In genetics, one harmful variant can be enough to cause disease—but two can make it far more severe. One notable example is KJ, an infant diagnosed with a rare urea cycle disorder with a grim prognosis: He had a 50 percent chance of dying. His story ultimately became one of scientific collaboration and a successful personalized gene therapy. As researchers and clinicians use genome sequencing to identify genetic variants in patients, these advancements also underscore a new question: Can this information do more than diagnose disease?
The human genome contains many variants with unknown functional consequences, and some combinations of variants behave in unexpected ways. This uncertainty motivated Aimée Dudley, a geneticist at Pacific Northwest Research Institute who studies rare diseases—including urea cycle disorders—to investigate whether one could predict the functional impact of genetic variation.
In a recent study published in the Proceedings of the National Academy of Sciences, Dudley and her colleagues demonstrated that two harmful variants within a gene could restore its function.1 This was contrary to long-held beliefs that two combined mutations would worsen disease. The team then developed an AI-based model to show that this interaction was predictable through protein structure. Their findings suggest that approximately four percent of human genes possess structural features that enable this interaction and could, in the future, help clinical geneticists make genotype-phenotype predictions.
The team focused on the argininosuccinate lyase (ASL) enzyme: It is a key enzyme responsible for detoxifying ammonia in the body. Variants of ASL reduce its activity and cause a urea cycle disorder. So, the researchers used yeast screening assays to measure the functional impact of thousands of individual and combinations of ASL variants.

Tang, Dudley, and their colleagues developed an AI-based model, trained on the enzyme ASL, that can predict whether two variants can restore protein function.
Pacific Northwest Research Institute
To Dudley’s surprise, the screens revealed that more than 60 percent of variant pairs that had no activity individually—rendering the protein, which Dudley described as “dead as a doornail”—recovered 80 to 100 percent of normal activity when combined. This effect, known as intragenic complementation, was first proposed in the 1960s but had never been tested on such a scale before. It is a form of positive epistasis, where two mutations within the same gene can dampen the severity of a phenotype or rescue function.
“[Often], when we look at pathogenic mutations, we immediately assume that they cause a loss of function of the protein or the gene. Here, you have two pathogenic mutations, and you have the opposite effect,” said Avner Schlessinger, a computational structural biologist at Icahn School of Medicine at Mount Sinai, who was not involved in the study. Although this observation felt counterintuitive to him, he was pleased to see that the researchers could explain this observation with a protein structure. He added that mutation effects are often difficult to rationalize structurally, but the effects are quite clear from the study’s findings. As it turned out, Dudley and the team found that this intragenic complementation was not driven by the amino acid substitutions themselves, but by their position within the 3D protein structure.

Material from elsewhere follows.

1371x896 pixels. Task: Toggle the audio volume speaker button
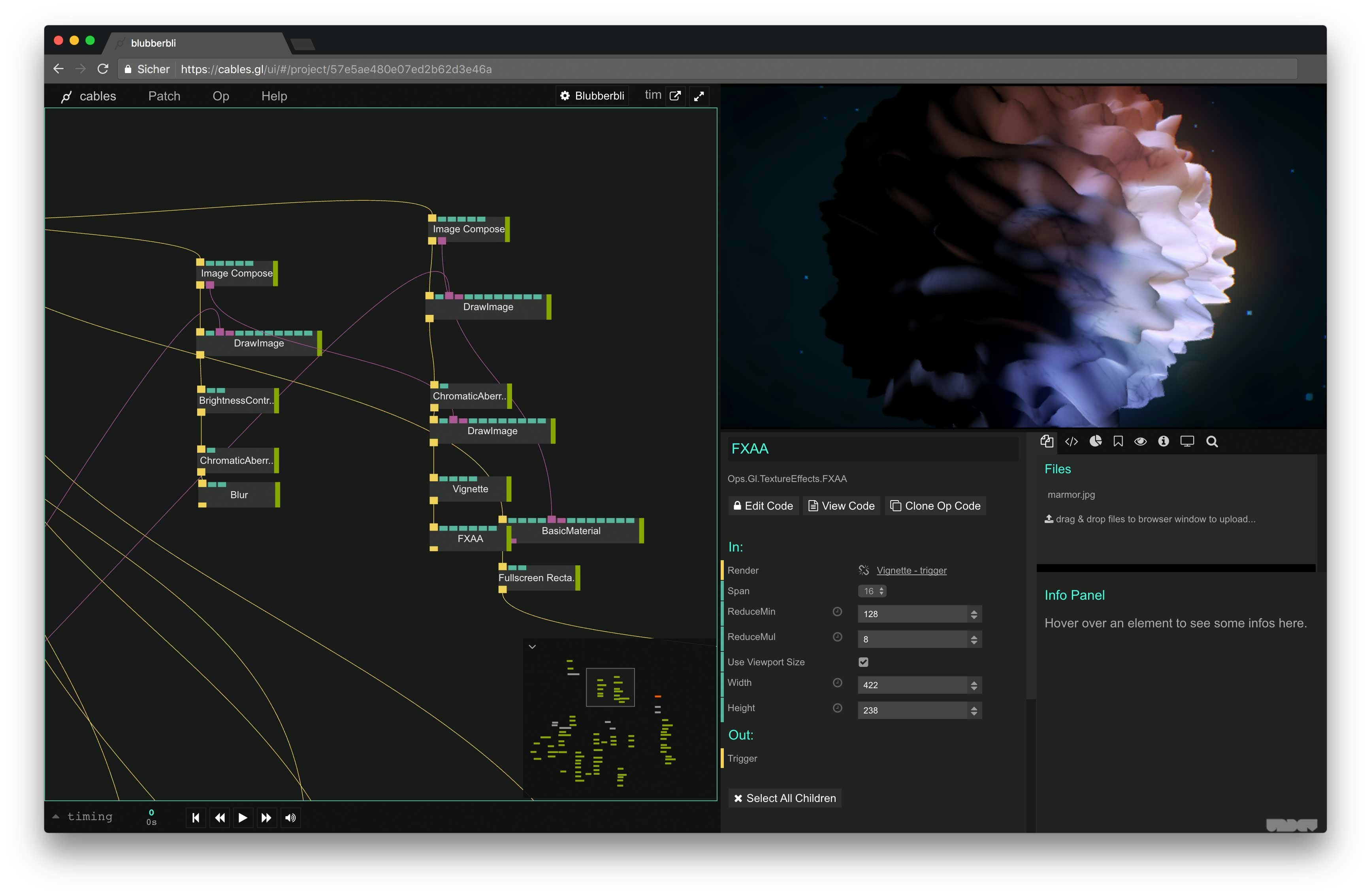click(290, 818)
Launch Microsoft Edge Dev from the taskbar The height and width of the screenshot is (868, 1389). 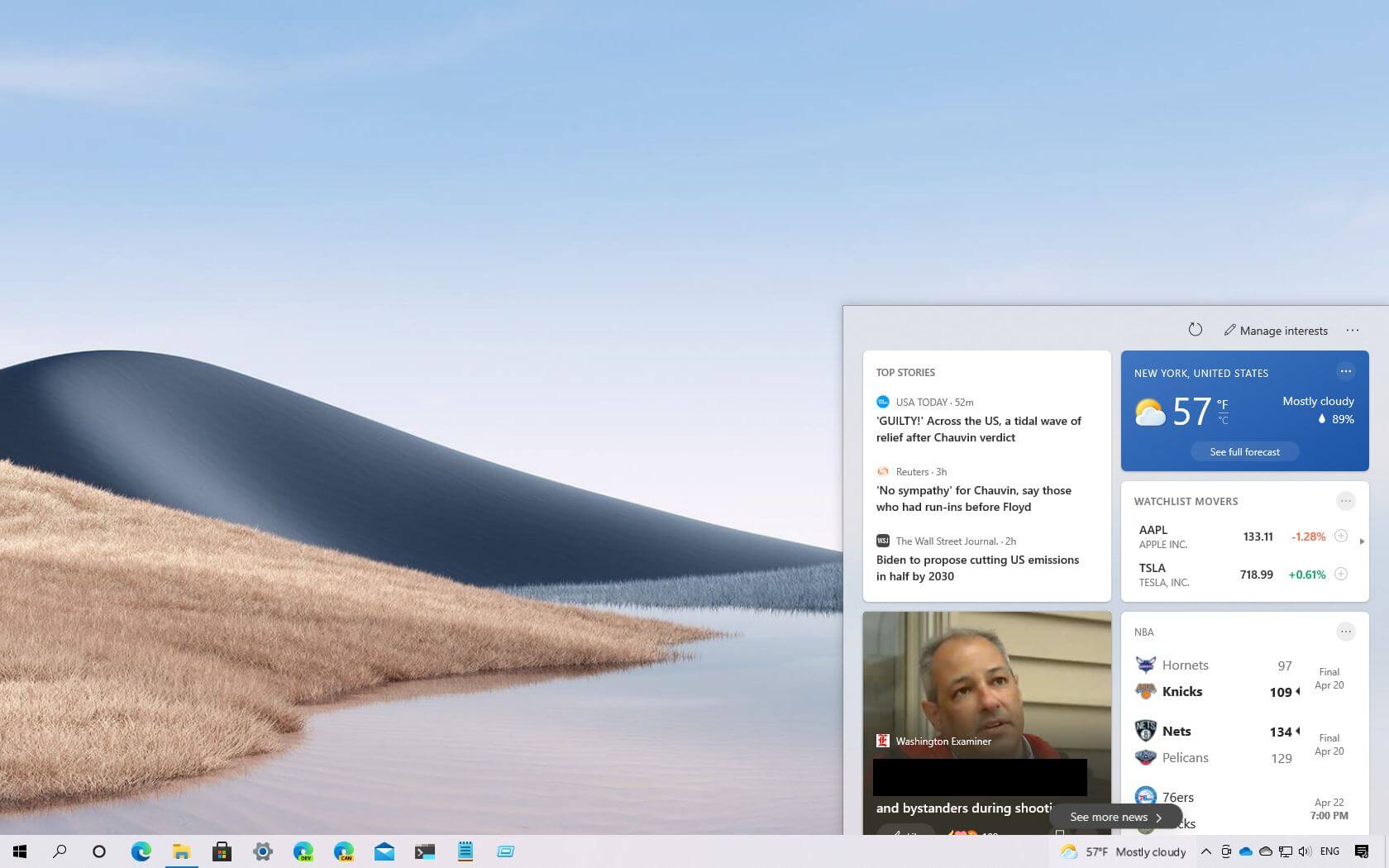pos(303,851)
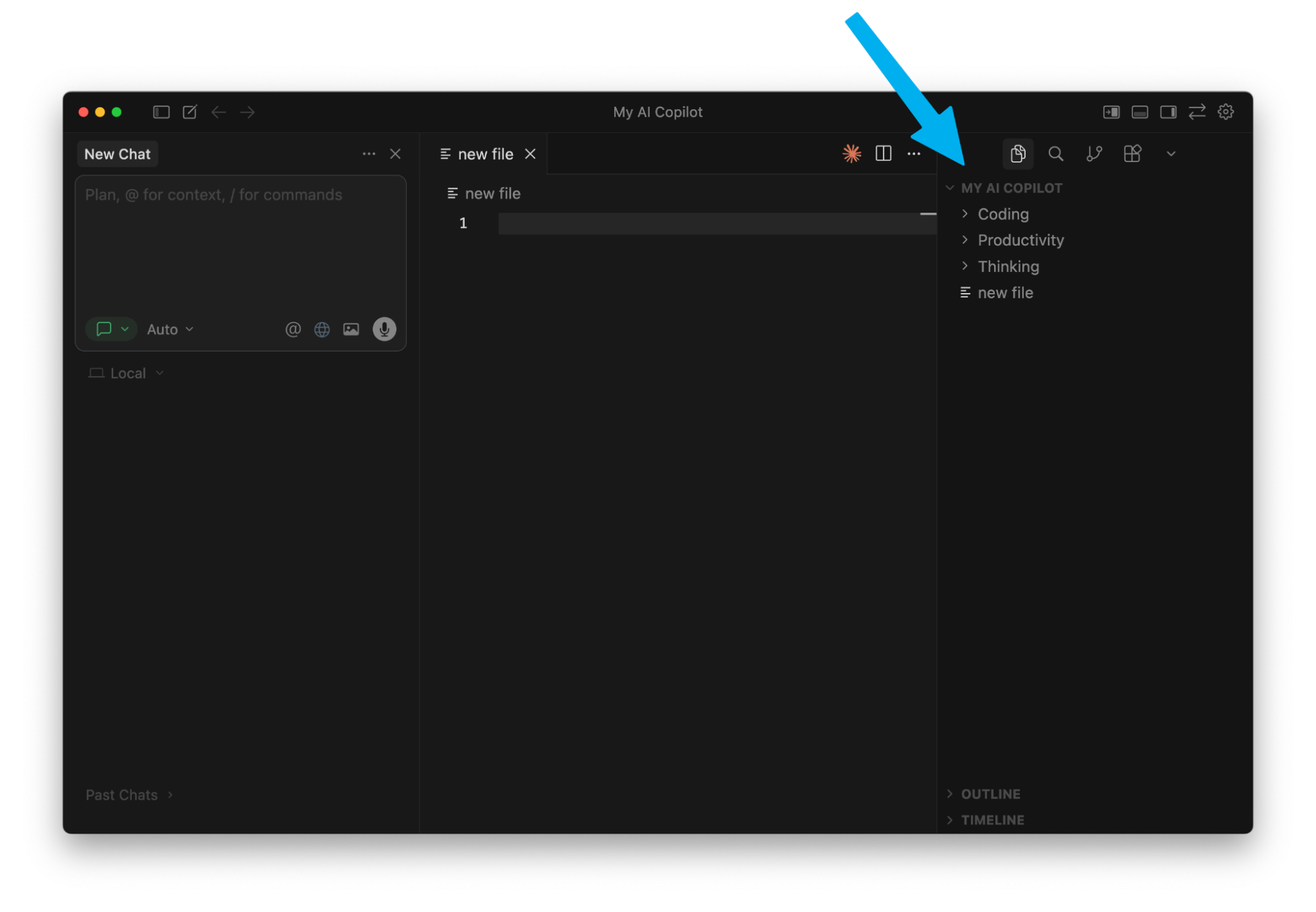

Because this phenomenon had a clear protein structural basis, the researchers developed a machine-learning algorithm to learn the rules for when two deleterious variants could restore protein function and when they couldn’t. “It was a really big surprise to me at how good it was with that,” said Dudley. The model achieved nearly 100 percent accuracy in classifying variant pairs based on their ability to cause intragenic complementation.
Next, they sought to determine if this could be generalized to another protein in a pathway outside of the urea cycle, so they examined the human fumarase protein. This enzyme is involved in energy production and DNA repair. “It causes a completely different disease. It’s only 21 percent identical at the amino acid level, but it has a very similar shape,” Dudley explained. The model produced similar results, achieving greater than 91 percent accuracy.
Emboldened by these findings, the researchers turned to the Protein Data Bank, scouring human protein structures to assess how widespread this phenomenon might be. Their analysis suggested that intragenic complementation may occur in approximately four percent of genes in the human genome.
“You can imagine doing protein families and really being able to…generate dependent epistatic models for these,” said Dudley. Schlessinger, who applies AI and machine learning to study protein structure-function relationships, echoed these sentiments. He remarked that the study is an exciting proof-of-concept.
Additionally, Schlessinger is curious as to whether this phenomenon is also present across additional complex protein systems and in contexts where variant interactions occur outside the active site.
Dudley and her team aim to address these questions and more: how frequently these interactions occur beyond the active site and whether such interactions are structurally predictable. She also emphasized that current databases and tools were not built to capture the types of context-dependent effects the team observed in the study. With many other genes likely to exhibit this phenomenon, their work underscores the need for new approaches to incorporate this added layer of information and improve genotype-phenotype predictions.
Reference
Tang M, et al. Predicting epistasis across proteins by structural logic. Proc Natl Acad Sci USA. 2026;123(3):e2516291123.